### Task directions
Go through the listing below and list every line with "field".

- - - -

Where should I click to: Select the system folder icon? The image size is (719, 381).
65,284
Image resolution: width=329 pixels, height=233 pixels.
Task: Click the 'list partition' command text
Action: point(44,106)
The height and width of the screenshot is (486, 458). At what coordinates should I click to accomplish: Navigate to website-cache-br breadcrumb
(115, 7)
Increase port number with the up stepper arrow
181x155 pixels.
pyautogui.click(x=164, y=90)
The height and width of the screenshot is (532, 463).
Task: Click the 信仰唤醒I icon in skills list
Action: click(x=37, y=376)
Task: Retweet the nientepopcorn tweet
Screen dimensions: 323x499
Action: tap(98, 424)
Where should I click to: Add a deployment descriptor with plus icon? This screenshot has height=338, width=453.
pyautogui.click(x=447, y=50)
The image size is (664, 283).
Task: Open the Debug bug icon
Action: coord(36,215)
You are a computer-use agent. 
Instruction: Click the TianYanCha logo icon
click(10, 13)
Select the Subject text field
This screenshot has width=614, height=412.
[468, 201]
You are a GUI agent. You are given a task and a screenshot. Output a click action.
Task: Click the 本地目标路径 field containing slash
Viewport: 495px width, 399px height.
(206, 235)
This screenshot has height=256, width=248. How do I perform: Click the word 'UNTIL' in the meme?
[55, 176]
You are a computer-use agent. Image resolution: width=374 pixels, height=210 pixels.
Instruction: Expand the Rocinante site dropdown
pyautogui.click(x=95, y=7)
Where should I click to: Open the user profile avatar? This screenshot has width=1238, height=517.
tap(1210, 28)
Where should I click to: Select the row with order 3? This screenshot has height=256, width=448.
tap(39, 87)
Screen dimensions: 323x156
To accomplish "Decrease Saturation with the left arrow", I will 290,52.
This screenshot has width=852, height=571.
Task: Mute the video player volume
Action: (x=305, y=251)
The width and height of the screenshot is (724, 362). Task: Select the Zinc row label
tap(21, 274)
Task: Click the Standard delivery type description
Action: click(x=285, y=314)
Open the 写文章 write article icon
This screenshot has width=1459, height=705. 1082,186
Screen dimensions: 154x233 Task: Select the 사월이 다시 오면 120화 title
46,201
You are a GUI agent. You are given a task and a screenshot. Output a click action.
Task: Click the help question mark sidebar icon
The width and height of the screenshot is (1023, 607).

- - - -

### Solution to this task
Select the Subject text field
Task: Click the 本地目标路径 field containing slash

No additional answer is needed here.